Her gratitude wasn’t feigned. It really wasn’t. It was just that Christmas, the season that celebrated new life and family from its very roots, was a raw reminder of things she didn’t have but had always longed for.

A distant rumbling registered in her consciousness. Something about it put her on alert, though she couldn’t say what exactly. Maybe just that until now the whole world had been devoid of sound, muffled in snow, like she was the sole inhabitant of the isolated road she found herself on.

The noise grew louder and louder—became the roar of a big diesel engine.

Bryn cracked her door and poked her head out, peering into the dizzying white. She saw high beams and caught the glare of a chrome grill. Then a Dodge truck, black as the night, hurtled past, pushing snow and sending huge plumes of exhaust into the frigid air. The driver noticed the sharp curve looming ahead, too late. The angry red glow of brake lights split the darkness. Bryn had time for only the briefest thought. That truck’s going too fast. It’s going to—

A spinning carnival ride of lights lit up the night before her shocked eyes. The truck spun donut after donut, totally out of control. There was no screech of metal or rubber on cement, just a heavy whirring shush as the vehicle whooshed through the snow. Then it disappeared off the side of the road in a cloud of powder.

Into a ditch? Into the river that ran parallel to this stretch of highway in places? Bryn hated that she didn’t know exactly where she was on the road. She had an idea, but any truly familiar landmarks were obliterated by the night and the white.

A flood of adrenalin made her nauseous. She thought she could see lights level with the highway, glowing almost yellow, from beneath a layer of snow. So not in the river then—please God not, she prayed.

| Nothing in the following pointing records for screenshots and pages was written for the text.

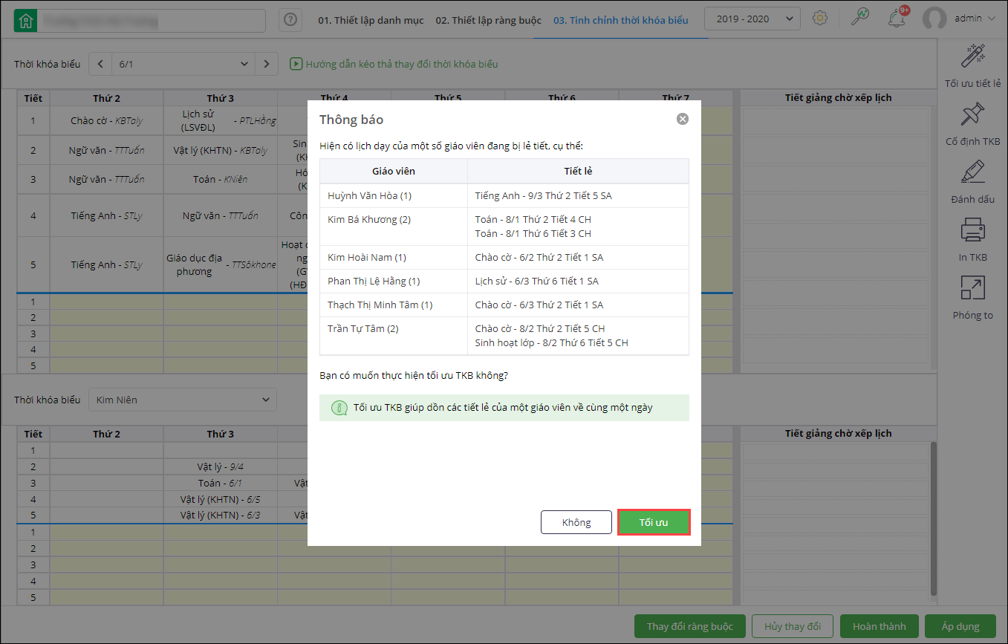
Task: Switch to 02. Thiết lập ràng buộc tab
Action: pyautogui.click(x=488, y=20)
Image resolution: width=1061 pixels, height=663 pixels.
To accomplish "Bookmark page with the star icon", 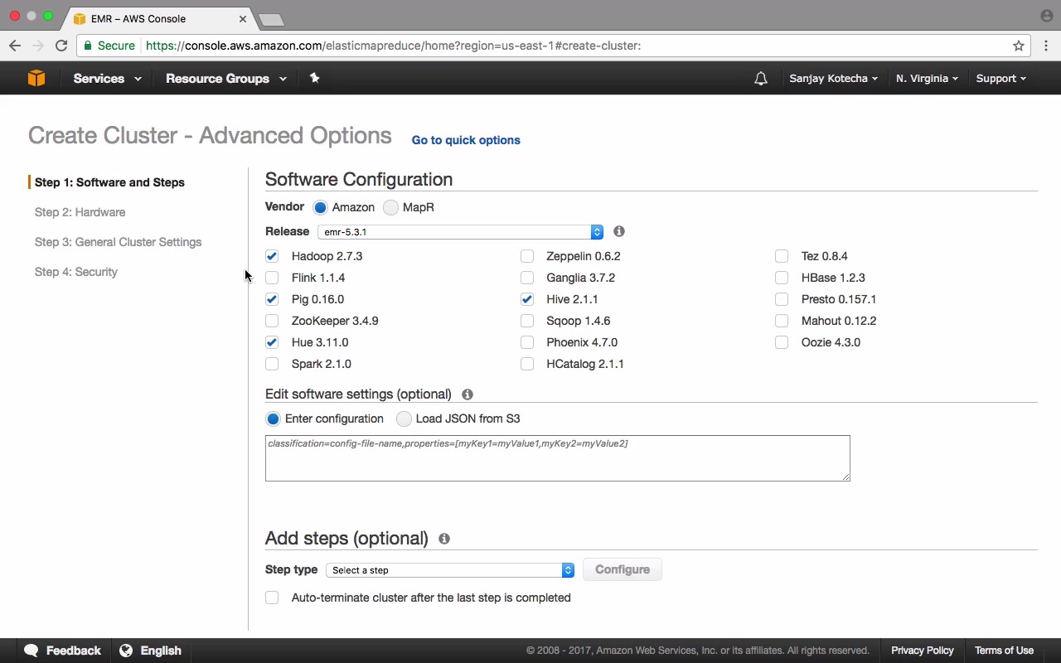I will (1019, 46).
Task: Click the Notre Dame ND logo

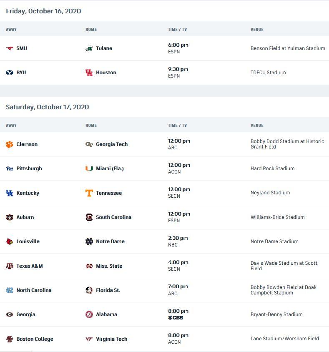Action: pos(89,241)
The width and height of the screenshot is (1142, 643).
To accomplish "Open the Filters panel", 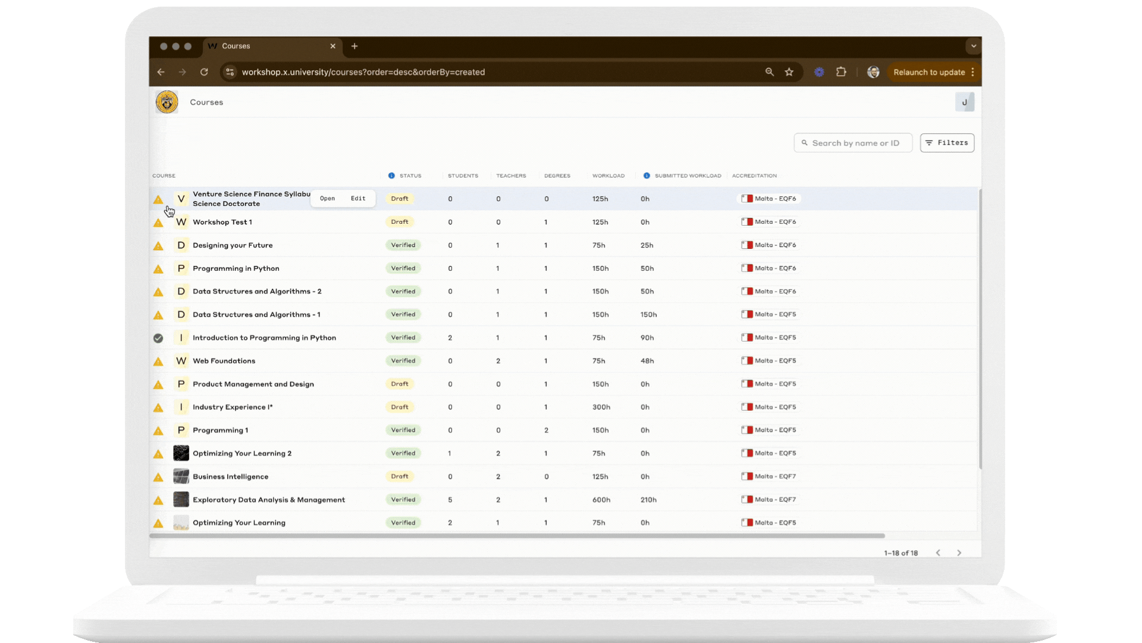I will [947, 142].
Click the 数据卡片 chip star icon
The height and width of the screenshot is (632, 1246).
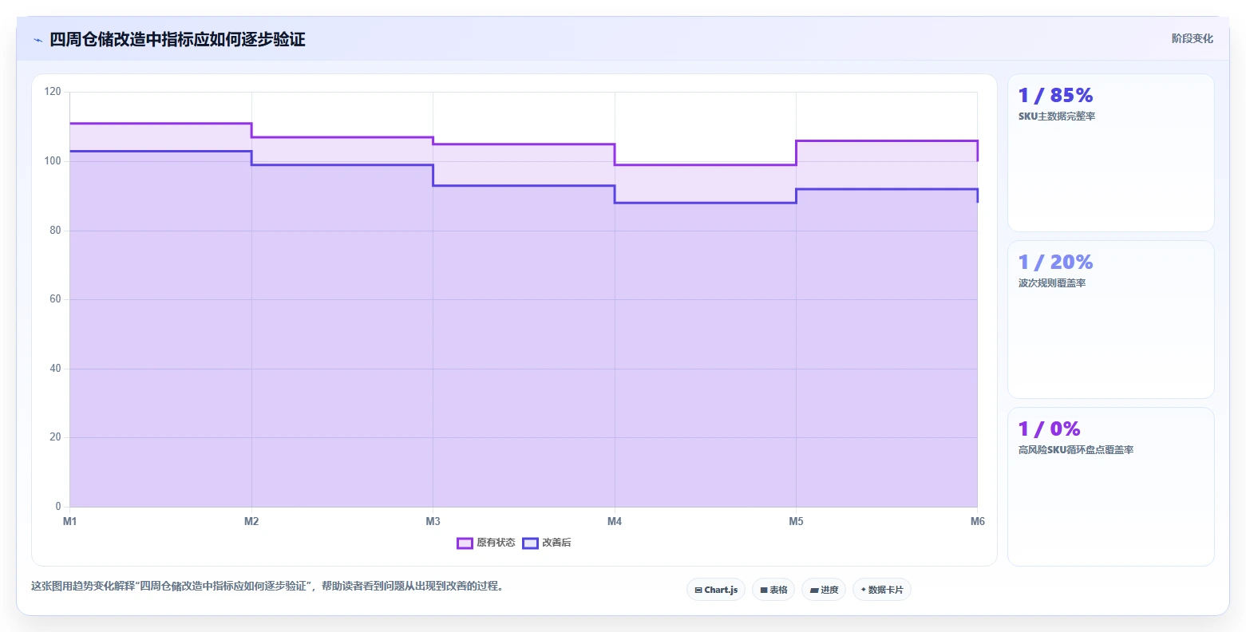click(x=864, y=590)
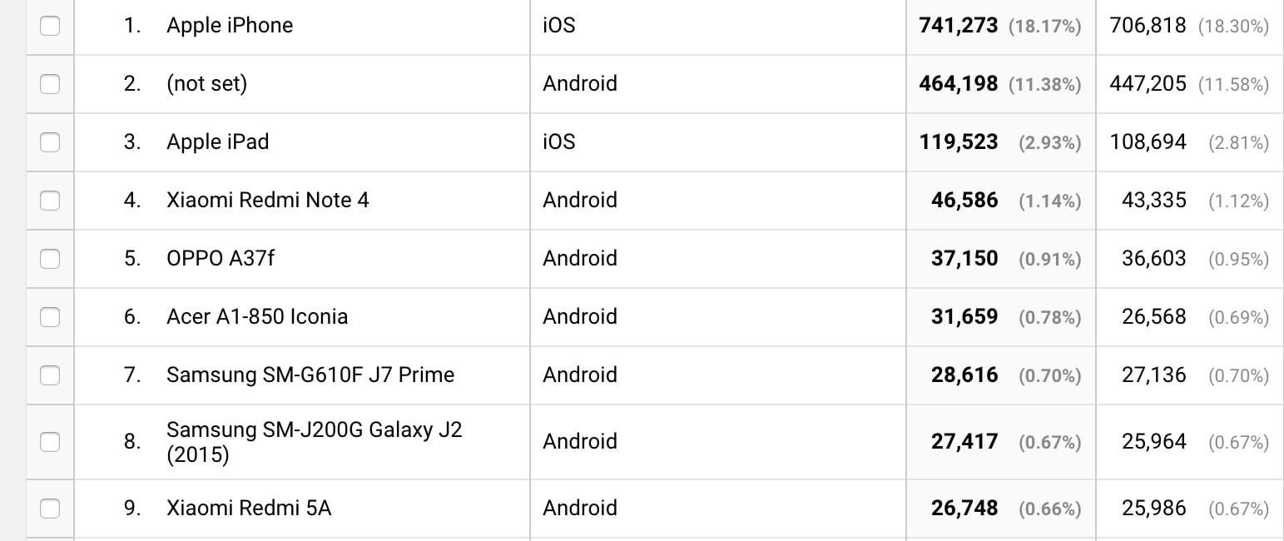1284x541 pixels.
Task: Click the Acer A1-850 Iconia link
Action: [257, 317]
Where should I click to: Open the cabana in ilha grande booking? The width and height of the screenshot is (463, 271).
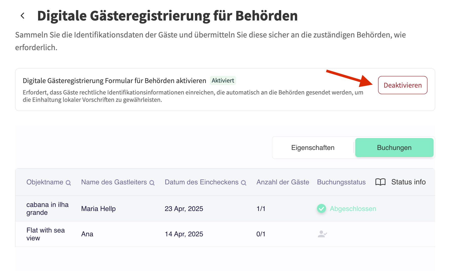pos(47,208)
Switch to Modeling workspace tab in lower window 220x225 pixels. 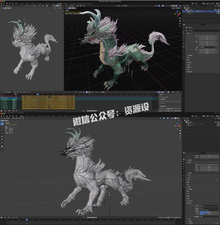point(27,116)
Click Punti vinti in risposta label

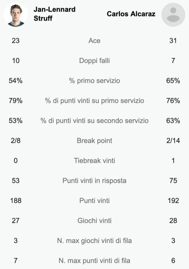95,181
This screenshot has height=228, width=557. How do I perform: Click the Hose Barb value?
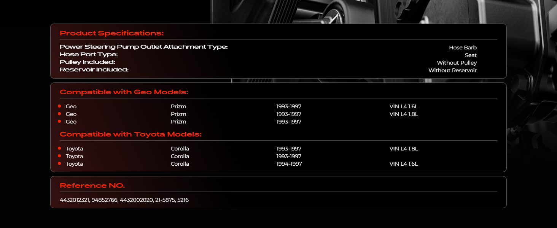[463, 48]
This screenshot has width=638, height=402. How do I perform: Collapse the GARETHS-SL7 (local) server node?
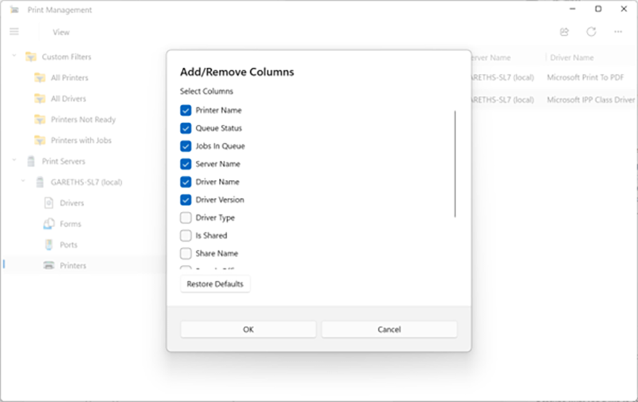(x=23, y=181)
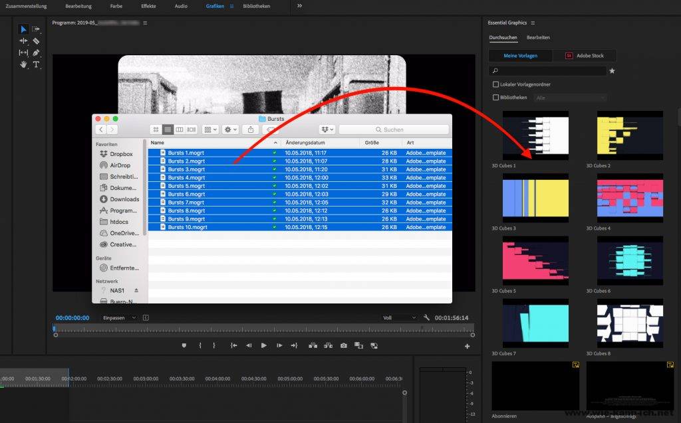Select the Hand tool
Viewport: 681px width, 423px height.
[23, 64]

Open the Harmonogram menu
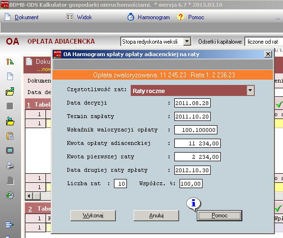click(x=154, y=17)
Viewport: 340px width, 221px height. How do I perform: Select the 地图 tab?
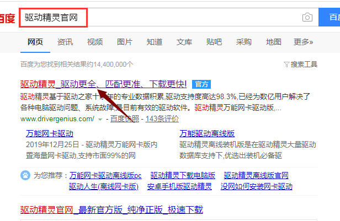point(273,42)
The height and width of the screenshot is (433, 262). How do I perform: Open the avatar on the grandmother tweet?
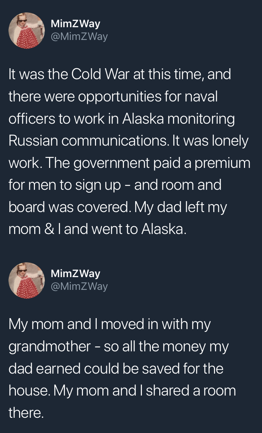(x=27, y=280)
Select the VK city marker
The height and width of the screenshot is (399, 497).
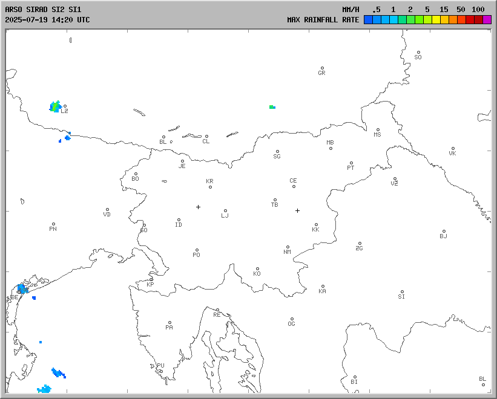[453, 149]
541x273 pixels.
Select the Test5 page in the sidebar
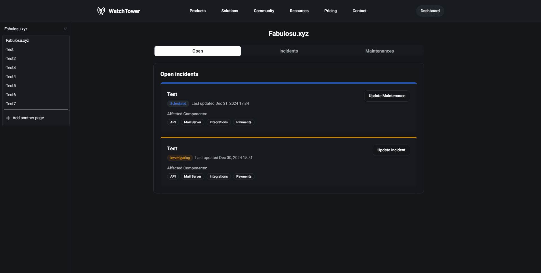[x=11, y=86]
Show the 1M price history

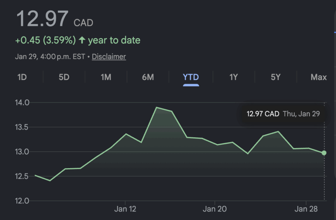coord(106,77)
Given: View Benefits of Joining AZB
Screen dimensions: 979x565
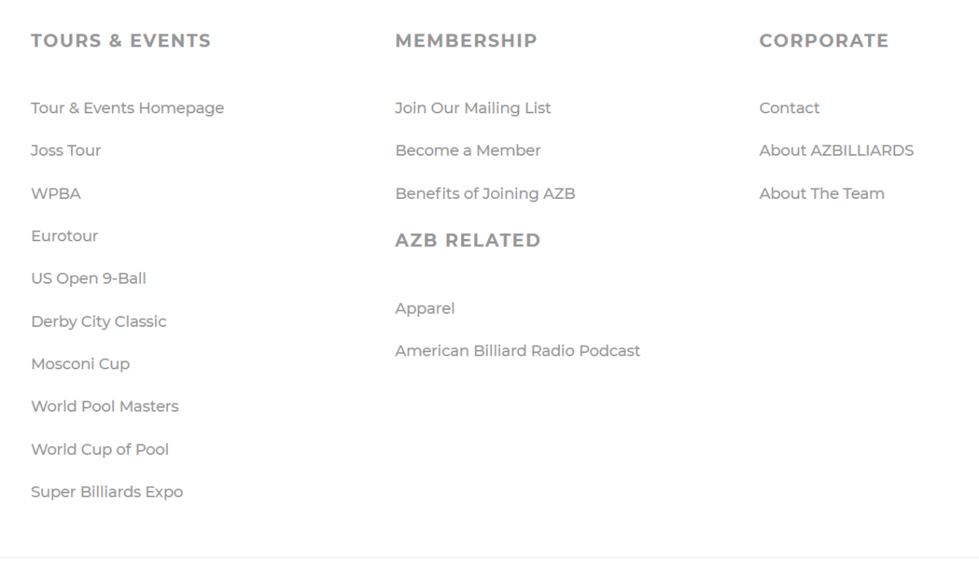Looking at the screenshot, I should [485, 193].
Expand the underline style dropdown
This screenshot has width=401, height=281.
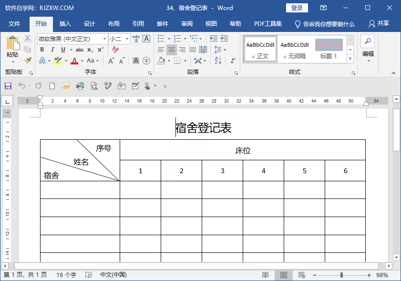coord(71,49)
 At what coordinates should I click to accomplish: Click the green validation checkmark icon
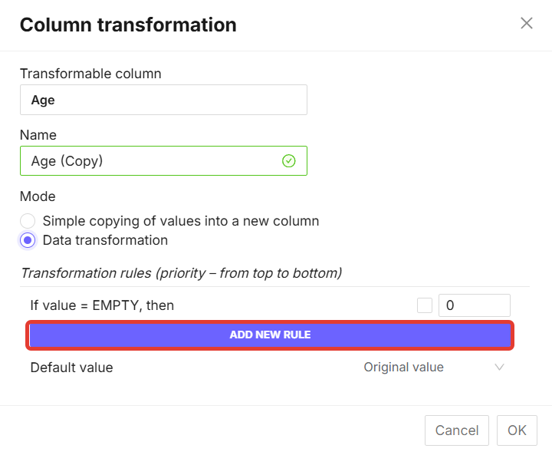click(288, 160)
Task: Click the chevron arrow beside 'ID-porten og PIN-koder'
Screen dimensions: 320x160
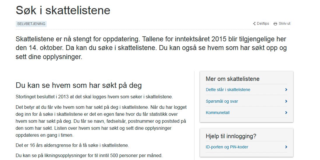Action: coord(286,147)

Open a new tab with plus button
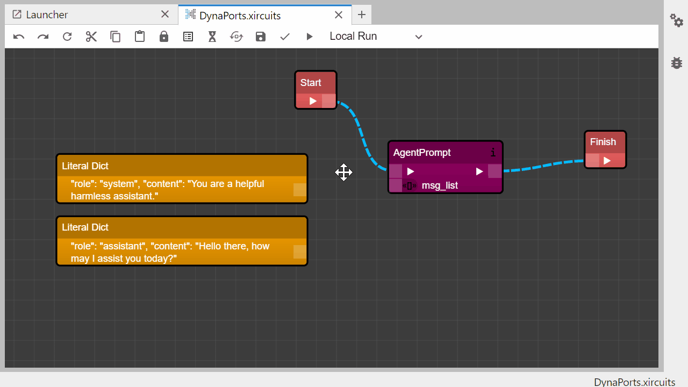point(362,15)
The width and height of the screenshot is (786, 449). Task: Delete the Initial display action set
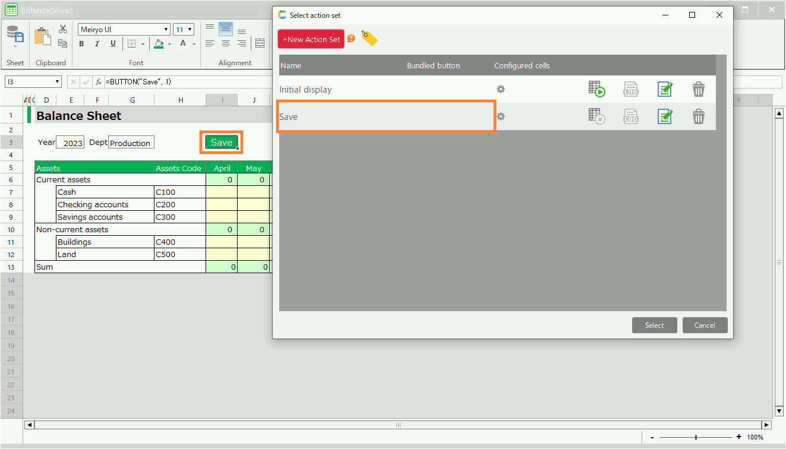pyautogui.click(x=699, y=90)
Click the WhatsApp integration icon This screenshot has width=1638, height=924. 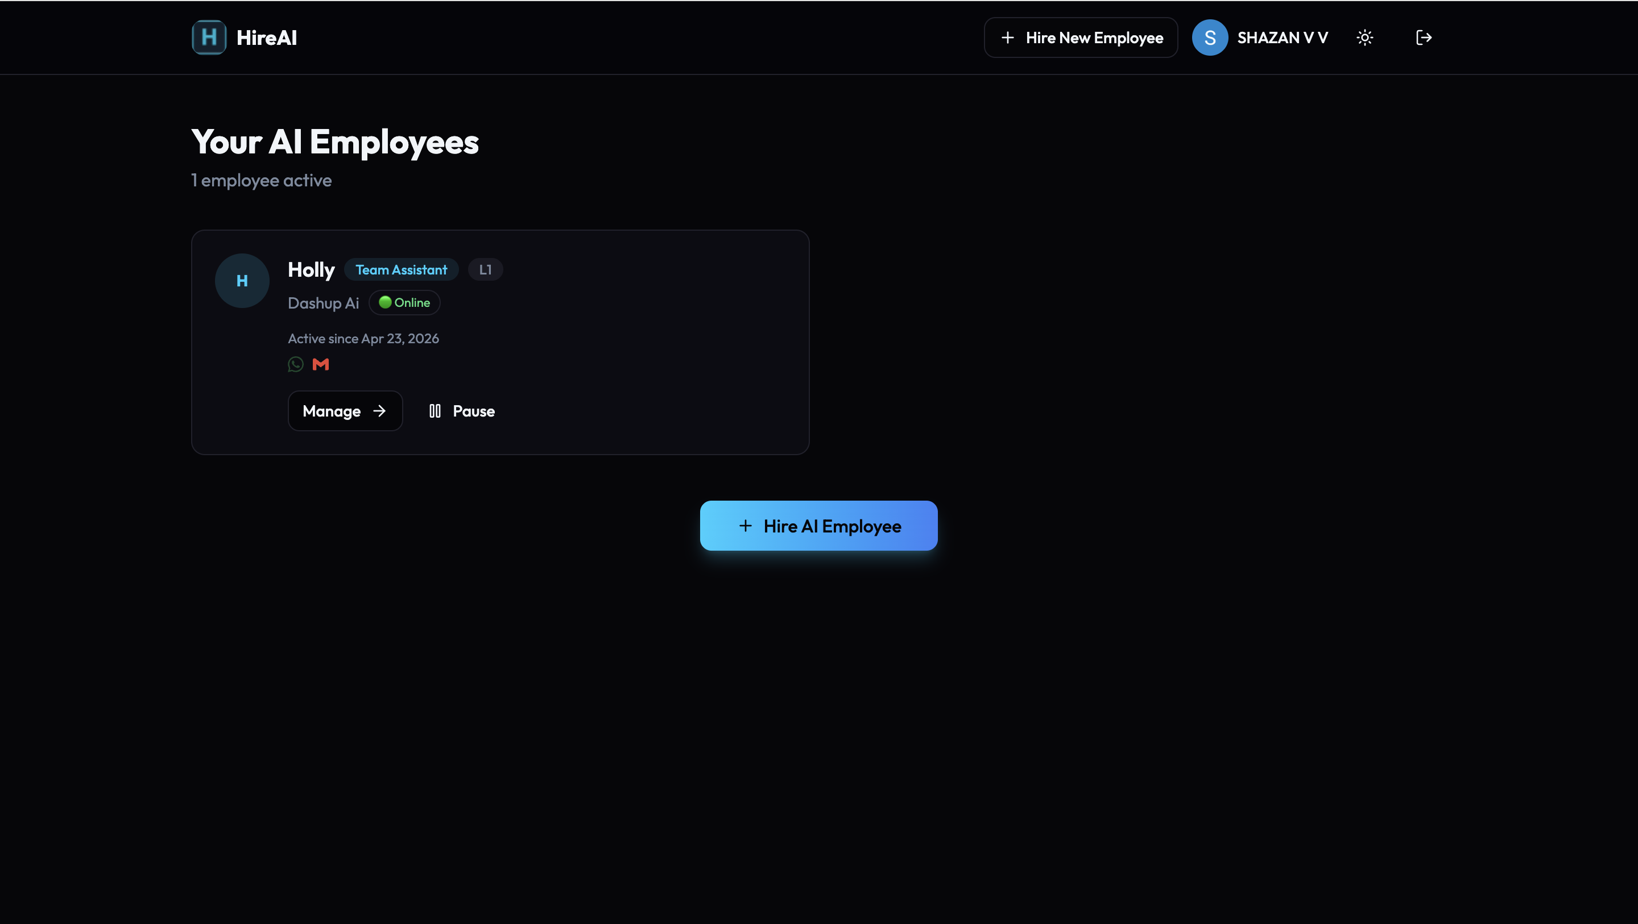click(296, 364)
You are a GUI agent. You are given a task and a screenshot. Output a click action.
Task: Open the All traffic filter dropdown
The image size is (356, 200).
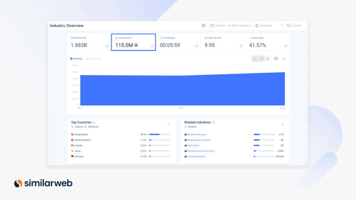(294, 26)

Bryn sat back in her car and shut her door, fretting. She should check on the person or persons in the truck. What if someone was hurt? She knew first aid. But what if the vehicle’s occupants were as crazy and potentially dangerous as the way they drove? Still, she couldn’t just leave them. She’d bring her phone and as she approached, she’d speak into it, like she’d been able to reach 9-1-1 and there was someone on the way. Even the biggest psycho, upon crashing his truck in a storm, would probably have bigger things on his mind than attacking a would-be helper.

Not completely happy with her decision, but knowing she’d never be able to live with herself if someone was hurt, then worsened or died when she could’ve helped, Bryn climbed out of her car. She bundled herself up in her long down jacket and fastened its hood securely under her chin. Then she wrapped a scarf around her face, leaving only her eyes peeking out. She put her key fob in her pocket and zipped it up, then, for added precaution, took her extra key out of a hidden change drawer in the car and put it in the ignition.

“Hold tight,” she told Steve. “I’ll be right back.”

She closed her door, careful not to lock it, and waded through the deep snow toward the buried truck.